In the acceleration signal processing 4 executed by the CPU 3, biaxial acceleration vector synthesis processing and offset fluctuation monitoring processing are performed on the X-axis and Y-axis acceleration output signals from the bandpass filter 2. Then, in the earthquake detection determination process 5 executed by the CPU 3, an extra low earthquake detection output 8 that is a latch type signal according to the magnitude of the earthquake detected based on the X-axis and Y-axis acceleration outputs that have undergone the acceleration signal process 4, A low earthquake detection output 8 and a high earthquake detection output 9 are output.

FIG. 7 shows a transition condition to the predetermined low power consumption mode in the low power consumption mode control 19. As described above, the low power consumption mode control 19 shifts the operation of the CPU 3 from the normal measurement mode to the low power consumption mode when OR conditions of the following conditions are satisfied.
The above conditions are that the predetermined time d2 has elapsed after the occurrence of a power failure, the battery voltage value by the battery voltage input 22 is less than the predetermined voltage Vcnt, and the power supply of the earthquake detection device is activated and the initial diagnosis is normal A predetermined time t0 elapses, a predetermined time t1 elapses after the P-wave earthquake is detected (the earthquake is not detected for the predetermined time t1), and a predetermined time t2 elapses after the extra low earthquake is detected Seismic detector operation in which a high earthquake is detected when a predetermined time t3 elapses (no earthquake is detected for a predetermined time t3) after a low earthquake is detected (earthquake is not detected for a predetermined time t2) Each condition is considered to be abnormal.

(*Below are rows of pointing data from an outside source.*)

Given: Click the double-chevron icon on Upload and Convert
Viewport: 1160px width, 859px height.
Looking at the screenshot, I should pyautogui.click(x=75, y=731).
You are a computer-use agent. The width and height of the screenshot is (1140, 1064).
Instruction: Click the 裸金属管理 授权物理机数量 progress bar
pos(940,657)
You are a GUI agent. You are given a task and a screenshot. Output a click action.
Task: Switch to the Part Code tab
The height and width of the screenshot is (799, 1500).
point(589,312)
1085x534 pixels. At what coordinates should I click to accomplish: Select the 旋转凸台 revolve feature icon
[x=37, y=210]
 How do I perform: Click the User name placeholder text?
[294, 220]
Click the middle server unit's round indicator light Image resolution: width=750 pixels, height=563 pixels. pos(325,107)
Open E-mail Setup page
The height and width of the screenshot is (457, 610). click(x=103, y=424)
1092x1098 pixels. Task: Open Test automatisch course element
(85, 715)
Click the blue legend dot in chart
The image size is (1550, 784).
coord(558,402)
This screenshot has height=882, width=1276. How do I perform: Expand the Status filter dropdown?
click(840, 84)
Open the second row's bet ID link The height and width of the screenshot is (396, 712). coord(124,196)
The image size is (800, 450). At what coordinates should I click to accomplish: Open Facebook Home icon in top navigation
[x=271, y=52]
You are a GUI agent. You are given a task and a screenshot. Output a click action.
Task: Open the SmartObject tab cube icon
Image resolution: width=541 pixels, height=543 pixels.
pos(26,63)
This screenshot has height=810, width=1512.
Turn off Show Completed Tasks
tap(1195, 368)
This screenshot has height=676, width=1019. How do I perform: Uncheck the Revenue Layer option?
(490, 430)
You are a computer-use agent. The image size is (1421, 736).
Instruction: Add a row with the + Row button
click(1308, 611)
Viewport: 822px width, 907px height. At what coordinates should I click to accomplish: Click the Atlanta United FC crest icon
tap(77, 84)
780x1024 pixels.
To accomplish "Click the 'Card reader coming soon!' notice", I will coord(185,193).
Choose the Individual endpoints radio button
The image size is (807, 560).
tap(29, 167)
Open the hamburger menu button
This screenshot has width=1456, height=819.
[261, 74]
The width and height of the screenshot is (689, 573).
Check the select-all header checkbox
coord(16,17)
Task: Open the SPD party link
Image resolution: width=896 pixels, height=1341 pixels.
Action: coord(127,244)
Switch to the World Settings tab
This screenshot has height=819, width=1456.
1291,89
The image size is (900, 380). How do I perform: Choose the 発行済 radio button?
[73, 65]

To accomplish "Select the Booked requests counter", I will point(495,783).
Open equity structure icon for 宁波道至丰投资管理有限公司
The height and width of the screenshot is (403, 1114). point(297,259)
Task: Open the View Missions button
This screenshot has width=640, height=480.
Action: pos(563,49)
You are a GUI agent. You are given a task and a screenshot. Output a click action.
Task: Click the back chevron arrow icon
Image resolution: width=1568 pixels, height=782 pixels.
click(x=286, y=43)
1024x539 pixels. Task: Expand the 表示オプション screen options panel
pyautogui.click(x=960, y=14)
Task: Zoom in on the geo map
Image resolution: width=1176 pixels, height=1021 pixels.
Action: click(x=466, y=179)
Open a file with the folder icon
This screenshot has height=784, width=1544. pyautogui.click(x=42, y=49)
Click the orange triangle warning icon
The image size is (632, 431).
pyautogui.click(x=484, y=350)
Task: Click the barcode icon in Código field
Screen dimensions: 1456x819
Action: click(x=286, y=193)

Therefore, based on the power failure monitoring signal input 20, the predetermined time d2 has elapsed after the occurrence of the power failure, or the battery voltage value indicated by the battery voltage input 22 is less than the predetermined voltage Vcnt, or the power source of the earthquake detector is activated and the result of the initial diagnosis Whether the predetermined time t0 has elapsed after normality, the predetermined time t1 has elapsed since the P-wave earthquake detection output 6 was input, or the predetermined time t2 has elapsed since the extra low earthquake detection output 8 was input At least one of the following conditions is satisfied: the predetermined time t3 has elapsed since the low earthquake detection output 8 was input, the high earthquake detection output 9 is input, or the sensor failure output 12 is input In this case, the operation of the CPU 3 shifts to the low power consumption mode.
Here, the predetermined times t1, t2, and t3 may be equal to each other.

  FIG. 8 shows a return condition from a predetermined low power consumption mode in the low power consumption mode control 19. In this way, the low power consumption mode control 19 is configured such that the remote reset input 10 is input, the failure reset input 18 is input, the power reset input is input, the power is restored from the power failure (the power is not in a power failure) and When the AND condition that the battery voltage value by the battery voltage input 22 is equal to or higher than the predetermined voltage Vcnt is satisfied and the OR condition of detecting a P-wave earthquake is satisfied, these conditions become an interrupt command to the CPU 3. Then, the operation of the CPU 3 is returned from the low power consumption mode to the normal measurement mode.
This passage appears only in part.